Es mediodía. Como de costumbre, antes de comer tomó el periódico y lo hojeo. De vez en cuando, si el titular atrae mi atención o si el tema que trata el artículo, crónica o noticia es de mi interés lo leo minuciosamente. Sin embargo, cuando llego a la sección Internacional dejo de hojearlo. Y hasta de ojearlo. Paso las páginas del tirón, como si intentase no adentrarme en ese mundo paralelo, distinto, por mucho que compartamos planeta, recursos, aire, agua, marco espacio-temporal. Un mundo que parece haber regresado atrás en el tiempo. No quiero zambullirme en esa rutina de dolor, en esa espiral de iniquidad que amenaza con engullirlo todo. Antes, quizá, me hubiera detenido ante esos reportajes. Me hubiera alarmado y angustiado por lo que han de padecer inocentes en rincones remotos de la tierra, hubiera ensalzado la labor del reportero que se juega la vida por informar en el campo de batalla, hubiera reflexionado sobre la hipotética razón de los conflictos bélicos. Ya no. Llega un momento en el que, o eres antropófago, o tanta sangre te tira para atrás. 

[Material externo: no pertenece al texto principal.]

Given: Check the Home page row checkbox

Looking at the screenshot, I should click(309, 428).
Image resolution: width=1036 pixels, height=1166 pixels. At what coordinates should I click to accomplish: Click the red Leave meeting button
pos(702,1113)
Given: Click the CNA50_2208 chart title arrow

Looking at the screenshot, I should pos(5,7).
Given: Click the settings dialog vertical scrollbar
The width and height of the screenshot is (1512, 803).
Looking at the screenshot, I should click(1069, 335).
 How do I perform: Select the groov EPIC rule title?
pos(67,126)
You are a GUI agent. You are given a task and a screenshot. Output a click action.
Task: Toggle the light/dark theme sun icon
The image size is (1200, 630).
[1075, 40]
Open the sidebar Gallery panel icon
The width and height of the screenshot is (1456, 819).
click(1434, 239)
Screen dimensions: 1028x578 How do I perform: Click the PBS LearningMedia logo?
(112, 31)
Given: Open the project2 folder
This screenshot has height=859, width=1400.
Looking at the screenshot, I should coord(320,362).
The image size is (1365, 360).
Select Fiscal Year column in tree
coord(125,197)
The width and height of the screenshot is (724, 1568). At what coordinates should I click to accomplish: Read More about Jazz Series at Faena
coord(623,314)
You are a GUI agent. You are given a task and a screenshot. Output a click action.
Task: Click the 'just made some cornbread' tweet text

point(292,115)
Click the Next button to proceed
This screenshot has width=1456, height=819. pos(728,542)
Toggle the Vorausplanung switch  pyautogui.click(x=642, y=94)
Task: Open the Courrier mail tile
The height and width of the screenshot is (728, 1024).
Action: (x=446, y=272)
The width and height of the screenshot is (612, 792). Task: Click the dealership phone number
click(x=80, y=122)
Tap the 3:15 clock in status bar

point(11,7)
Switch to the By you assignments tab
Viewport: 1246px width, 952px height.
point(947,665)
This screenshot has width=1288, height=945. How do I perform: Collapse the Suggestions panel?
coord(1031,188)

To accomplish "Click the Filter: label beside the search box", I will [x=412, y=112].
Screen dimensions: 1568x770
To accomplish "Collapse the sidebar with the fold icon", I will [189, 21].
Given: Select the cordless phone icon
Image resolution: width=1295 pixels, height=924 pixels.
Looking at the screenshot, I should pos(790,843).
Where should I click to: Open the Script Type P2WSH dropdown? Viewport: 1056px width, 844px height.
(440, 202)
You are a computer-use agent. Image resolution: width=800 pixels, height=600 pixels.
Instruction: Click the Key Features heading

He sido un gran aficionado al mundo árabe. Supongo que la complejidad de ese territorio inhóspito para la razón humana me atraía, como a los hombres las mujeres difíciles, al mileurista los coches de lujo o al soñador los logros imposibles. He tratado de informarme y de leer, en la medida de lo posible, obras, reportajes, artículos e informes lo más objetivos posibles sobre el proceso histórico que comienza a principios del siglo XX y desemboca en las incesantes guerras de nuestro tiempo. El escenario puede ser la franja de Gaza, Afganistán, Irak, Egipto o Siria. El que sea. Tal vez, en mi desmesurada vanidad buscaba dar algo de luz a ese Oriente desconocido, para mí y para muchos como yo, y al hacerlo, poder formar una opinión precisa y juiciosa con la que convencer y enseñar a quienes eran como yo. Vano intento. Cada dato, cada lectura, cada tesis, era un nuevo quebradero de cabeza que echaba por tierra todo lo que creía saber. Desalentado, he llegado a la conclusión que nadie es capaz de entender lo que allí pasa. Ni los expertos en la materia, ni los historiadores, ni los periodistas, ni siquiera quienes habitan esas tierras llenas de odio y rencor. Por más que lo intentemos la maldad no se puede explicar, ni aprender, ni enseñar. 

No voy a citar a Hobbes, ni a hacer mía la teoría del pecado original de Agustín de Hipona. No voy a entrar en esas discusiones metafísicas vacías de todo pragmatismo, que tan alejadas están de comprender el alma humana. Concibo la maldad como una cualidad intrínseca del ser humano. Ya expliqué mi postura acerca de la persona y sus dos caras. La una, capaz de lo mejor: de construir edificios colosales, de cultivar todas las artes, de descubrir medicamentos y curas para nuestros males, de lograr increíbles avances tecnológicos; incluso, simplemente, de ser consciente de su entorno.
La otra, capaz de lo peor: de destruir el modo de vida de sus semejantes, de creer en la violencia como herramienta válida para todos sus fines, de violar a mujeres y a niñas, de torturar a sus congéneres o de arrebatar la vida por un trapo, una imagen de madera o un sentimiento adverso. 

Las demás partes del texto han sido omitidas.